Vermont Democrats Make History By Nominating Transgender Woman For Governor

Vermont Democratic gubernatorial nominee Christine Hallquist, a transgender woman and former electric company executive, applauds with her supporters during her election night party in Burlington, Vt.
Vermont Democratic gubernatorial nominee Christine Hallquist, a transgender woman and former electric company executive, applauds with her supporters during her election night party in Burlington, Vt.
Charles Krupa/AP

Updated at 10:30 p.m. ET

Vermont voters made history on Tuesday as Christine Hallquist, a transgender woman, won the Democratic primary for governor.

Hallquist, who will now face Vermont Republican Gov. Phil Scott in the general election, becomes the first openly transgender person to ever win a major party's nomination for governor in U.S. history. If she wins in November, she'd be the nation's first transgender governor.

Hallquist, a former energy company executive, defeated three other candidates to win the Democratic nomination, but Scott won't be easy to beat, even in solidly blue Vermont.

The GOP governor had enjoyed high approval ratings and the Cook Political Report still rates the race as solid Republican. Scott did see his approval ratings drop, though, when he signed a sweeping package of gun control measures — though that mainly came from within his own party, and is probably one reason he was only getting about two-third of the vote in the GOP primary. Polls show Scott still has good numbers among Democratic voters, though.

Hallquist easily defeated three Democratic opponents, including 14-year-old Ethan Sonneborn. Even though he wasn't old enough to vote for himself, Sonneborn ran for governor thanks a quirk in the state constitution that didn't set age requirements for the governor.

Sen. Bernie Sanders also won the Democratic nomination for Senate, though the possible 2020 presidential hopeful plans to decline it again to run as an independent.

Democrats also hope to unseat Republican Gov. Scott Walker in Wisconsin, and their nominee in that quest will be state Superintendent of Schools Tony Evers. An NBC News/Marist poll last month showed Evers beating Walker by double digits as President Trump's approval ratings have fallen in the state he carried in a surprise in 2016.

Walker is trying to win a third term after having survived a 2012 recall election and won re-election in 2014. But his first election in 2010 and his re-election both came in GOP wave years. Now with momentum on their side nationally, Democrats think they can finally take out Walker, a polarizing figure in the state given his anti-union crusade, who's seen his own numbers drop in the state after his failed 2016 presidential bid.

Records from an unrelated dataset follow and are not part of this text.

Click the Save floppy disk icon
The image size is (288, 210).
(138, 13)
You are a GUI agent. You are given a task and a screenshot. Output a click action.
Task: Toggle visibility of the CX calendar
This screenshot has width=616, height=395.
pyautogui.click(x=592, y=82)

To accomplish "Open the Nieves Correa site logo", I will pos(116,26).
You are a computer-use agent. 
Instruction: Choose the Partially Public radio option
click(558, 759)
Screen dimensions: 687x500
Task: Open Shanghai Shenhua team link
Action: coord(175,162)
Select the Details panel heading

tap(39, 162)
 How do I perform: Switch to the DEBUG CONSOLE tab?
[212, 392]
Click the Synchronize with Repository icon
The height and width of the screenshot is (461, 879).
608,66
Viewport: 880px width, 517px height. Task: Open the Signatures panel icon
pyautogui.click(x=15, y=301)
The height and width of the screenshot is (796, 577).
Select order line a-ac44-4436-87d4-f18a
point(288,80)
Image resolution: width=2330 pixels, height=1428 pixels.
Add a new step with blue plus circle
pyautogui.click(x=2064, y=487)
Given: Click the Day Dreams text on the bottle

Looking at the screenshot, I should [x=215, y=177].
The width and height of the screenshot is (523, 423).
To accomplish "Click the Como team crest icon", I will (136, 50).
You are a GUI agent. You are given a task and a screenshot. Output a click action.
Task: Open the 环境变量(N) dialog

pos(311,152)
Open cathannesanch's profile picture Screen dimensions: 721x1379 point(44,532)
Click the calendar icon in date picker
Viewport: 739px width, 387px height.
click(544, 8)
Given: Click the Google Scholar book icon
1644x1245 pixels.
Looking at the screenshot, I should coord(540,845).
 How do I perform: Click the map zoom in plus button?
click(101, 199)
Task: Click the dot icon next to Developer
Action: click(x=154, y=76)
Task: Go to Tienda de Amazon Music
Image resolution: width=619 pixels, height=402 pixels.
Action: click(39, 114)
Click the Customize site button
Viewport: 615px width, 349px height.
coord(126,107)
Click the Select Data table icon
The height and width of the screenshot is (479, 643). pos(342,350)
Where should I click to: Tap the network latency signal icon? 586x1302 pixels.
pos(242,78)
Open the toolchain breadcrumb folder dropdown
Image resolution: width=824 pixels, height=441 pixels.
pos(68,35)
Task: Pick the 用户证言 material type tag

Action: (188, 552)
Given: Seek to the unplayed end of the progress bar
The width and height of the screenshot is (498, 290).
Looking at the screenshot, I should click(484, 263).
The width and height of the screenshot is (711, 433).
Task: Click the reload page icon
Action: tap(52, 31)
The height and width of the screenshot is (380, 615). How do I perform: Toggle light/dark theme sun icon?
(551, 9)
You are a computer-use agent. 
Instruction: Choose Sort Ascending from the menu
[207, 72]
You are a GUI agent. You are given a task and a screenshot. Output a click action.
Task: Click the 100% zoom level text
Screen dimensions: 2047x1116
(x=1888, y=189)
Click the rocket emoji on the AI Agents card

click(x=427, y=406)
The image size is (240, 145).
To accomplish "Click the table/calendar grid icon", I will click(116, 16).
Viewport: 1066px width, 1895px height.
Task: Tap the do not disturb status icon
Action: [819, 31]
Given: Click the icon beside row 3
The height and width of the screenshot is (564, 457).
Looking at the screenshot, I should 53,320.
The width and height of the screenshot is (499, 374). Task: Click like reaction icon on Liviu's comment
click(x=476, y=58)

Also in Wisconsin, Republican Bryan Steil and Democrat Randy Bryce will face off in November to succeed retiring House Speaker Paul Ryan in the state's 1st Congressional District. Steil, a businessman who had Ryan's endorsement, defeated several GOP candidates to win the nomination and will be the favorite this fall.

Bryce defeated teacher Cathy Myers to win the Democratic nomination, and while the iron worker generated buzz last year with his populist announcement video that went viral, his past arrests, including one for a DUI, and delinquency on child support payments could hamper his bid.

In Minnesota, Democratic Sen. Tina Smith easily won her primary as she purses a full term. Smith, the former lieutenant governor, was appointed to fill the seat after Sen. Al Franken resigned amid allegations of sexual misconduct. Smith was challenged by former George W. Bush ethics lawyer Richard Painter, an outspoken Trump critic who decided to switch parties to run against her. But with about 35 percent of precincts reporting, Smith was winning with over three-fourths of the vote to Painter's 14 percent. She will be heavily favored over Republican state Sen. Karin Housley, who won the GOP nomination.

Minnesota Rep. Keith Ellison also easily won the Democratic primary to be the state's next attorney general, defeating four opponents despite last-minute allegations of domestic abuse. Ellison, the Democratic National Committee's deputy chairman, has denied the allegations.

The DNC told NPR on Tuesday that it is reviewing the allegations.